Environment
Self Service Password Reset 4.x
SSPR
User Activation Module
Situation
User is unable to enter activation token after leaving SSPR New User Activation page and coming back
How long is an SSPR activation token valid?
How long is an SSPR activation token valid if a user navigates away from the SSPR user activation page?
The SSPR new user activation module requires a token to be entered in order to activate an account. How long does a user have to enter this token?
Resolution
To answer this question, two different SSPR settings need to be considered.
The following setting defines how a long a token is valid:
Modules ⇨ Public ⇨ New User Registration ⇨ New User Profiles ⇨ default ⇨ New User Email Token Maximum Lifetime (or New User SMS Token Maximum Lifetime)

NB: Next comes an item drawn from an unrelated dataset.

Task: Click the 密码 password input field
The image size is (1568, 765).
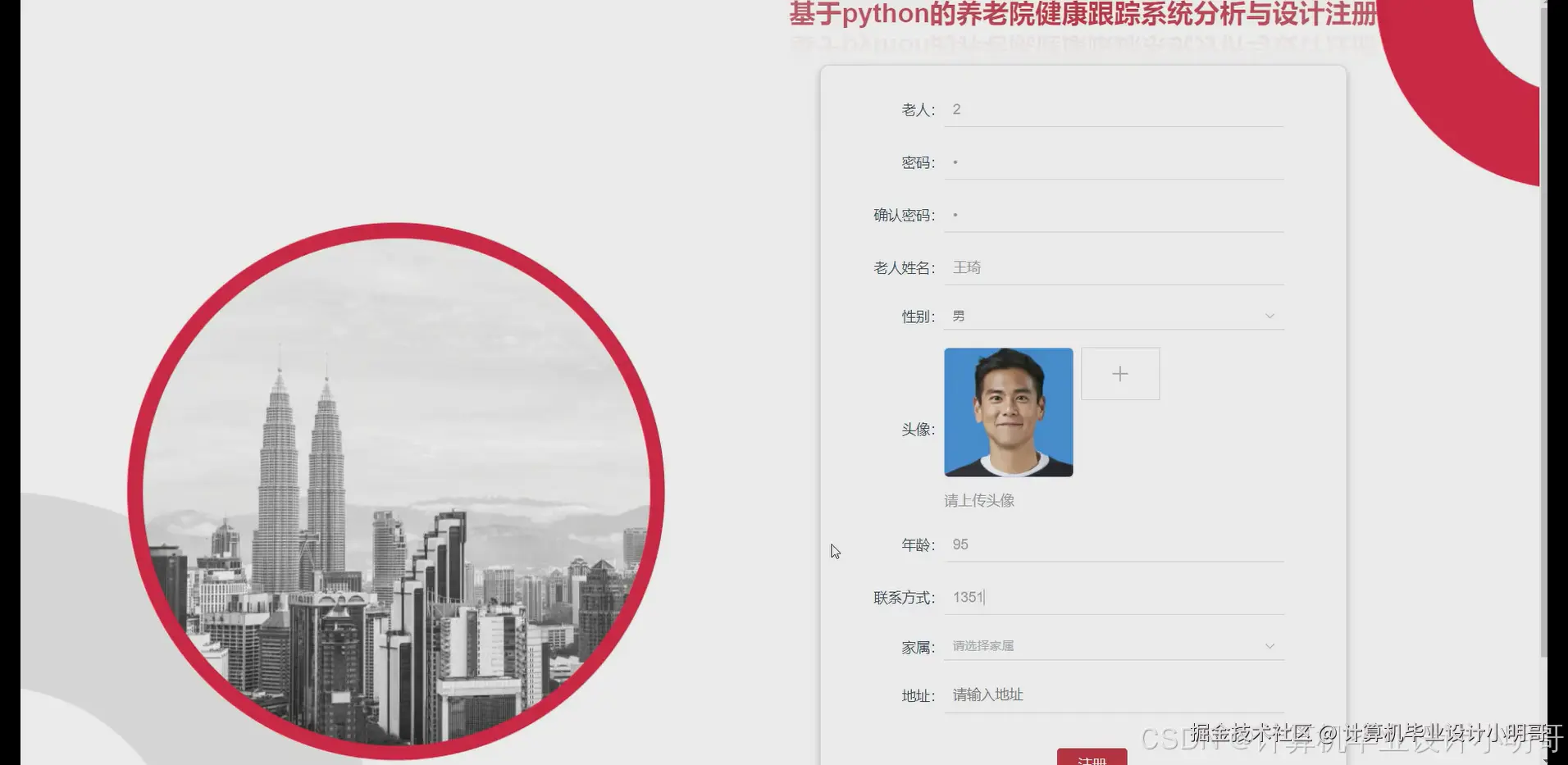Action: coord(1066,162)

The following setting specifies how long a user has to return to the activation page after navigating away from it:
Settings ⇨ Security ⇨ Web Security ⇨ Page Leave Notice Timeout
These two settings are independent
of each other and are applied separately.
If one value is larger than the
other, it remains valid even if the
other one has expired. For example, if the “Token Maximum Lifetime” is set to 30
minutes and the “Page Leave” timeout is set to 5 minutes, the token would still be valid for 20 more minutes if the user left the page 10 minutes earlier after having entered the username but not the token. In this example the user would need open a new
browser session and enter the token before the 30 minute timeout occurred, even though
the page leave timeout had been reached.